▸ The problem
From the line containing "Open the Features in development section" down to the final line of the entries below, return each line exactly and drop the pictures.
(Dataset records)
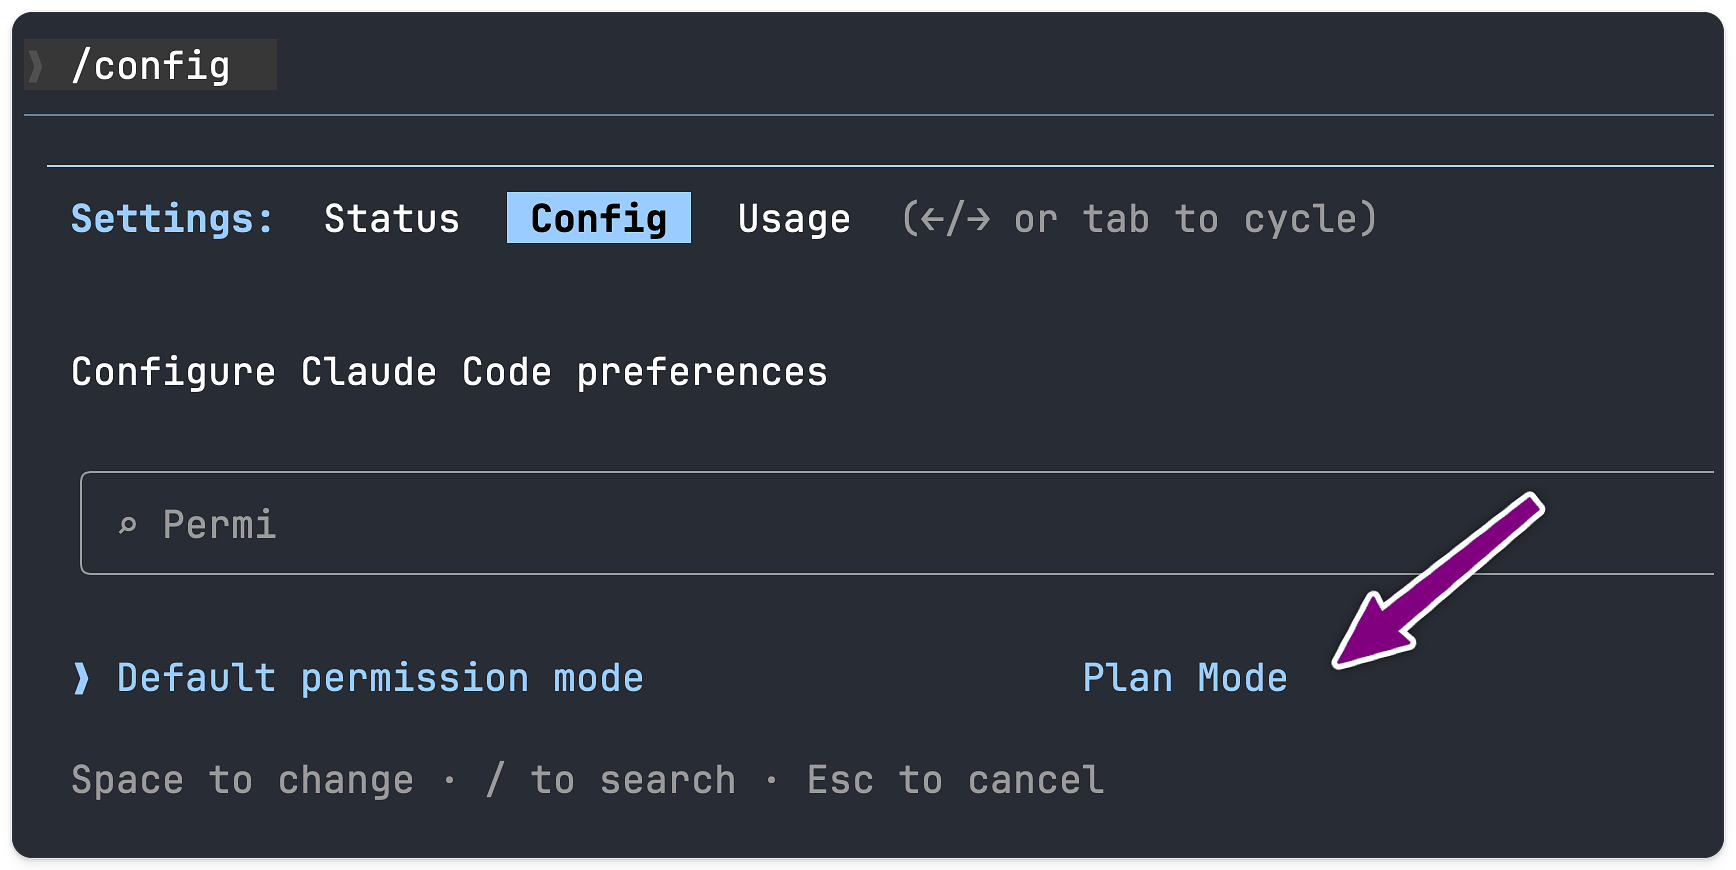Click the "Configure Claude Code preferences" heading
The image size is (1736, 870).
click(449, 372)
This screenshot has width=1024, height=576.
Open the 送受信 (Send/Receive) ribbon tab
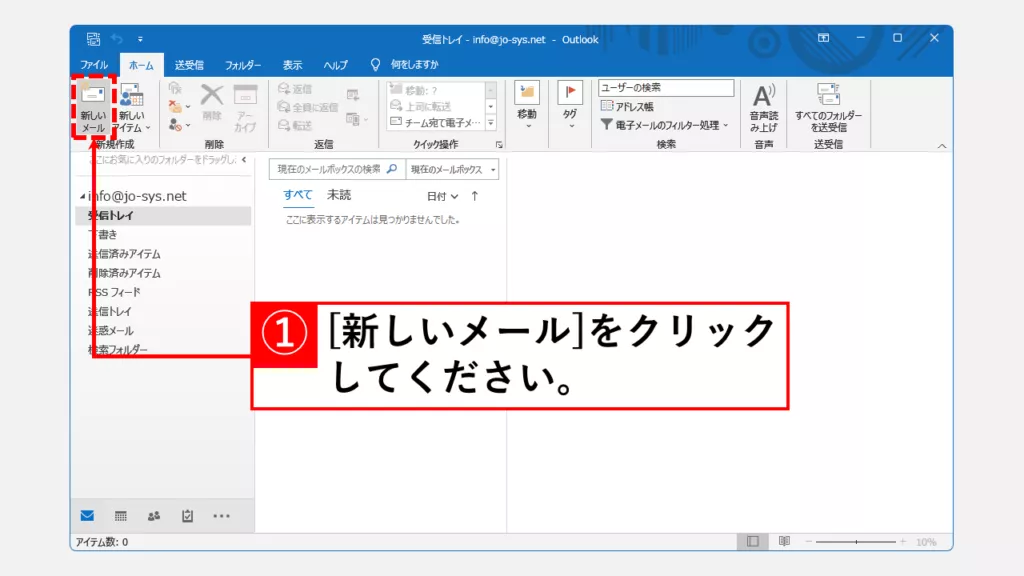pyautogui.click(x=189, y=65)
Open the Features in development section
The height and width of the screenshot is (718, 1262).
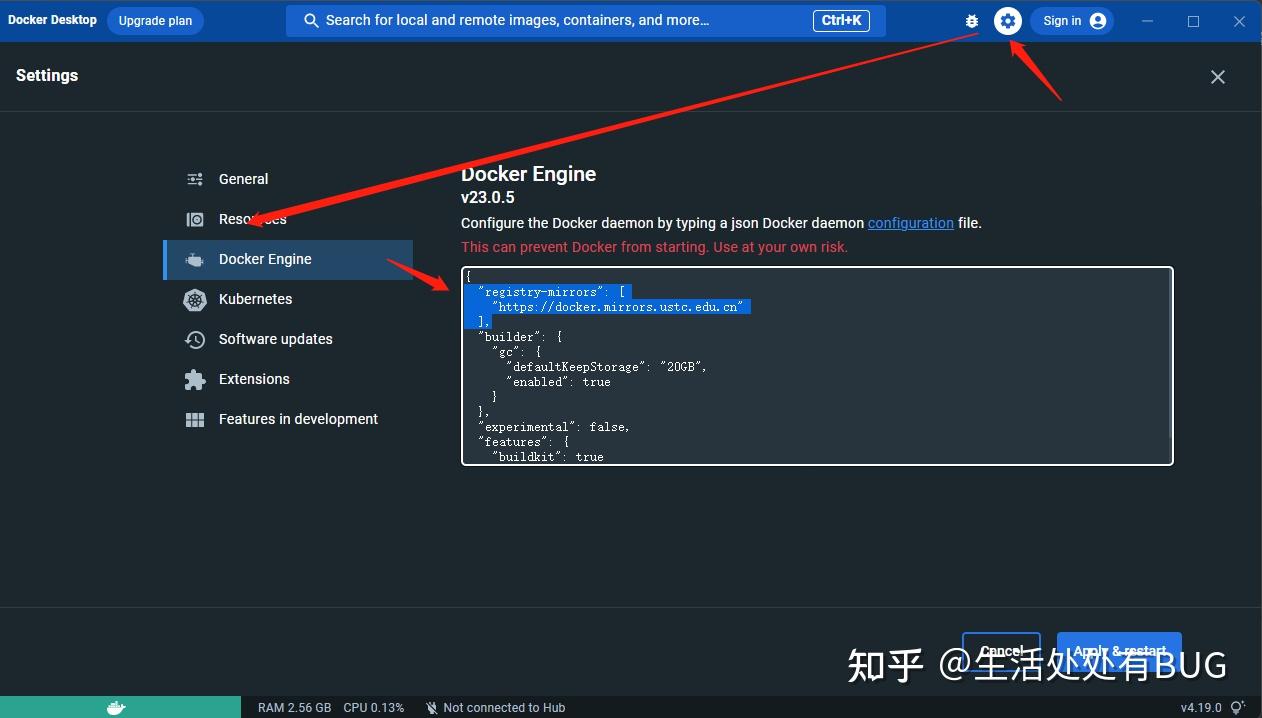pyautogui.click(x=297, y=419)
(End Dataset records)
▸ Solution
Open the Features in development section
The height and width of the screenshot is (718, 1262).
pyautogui.click(x=297, y=419)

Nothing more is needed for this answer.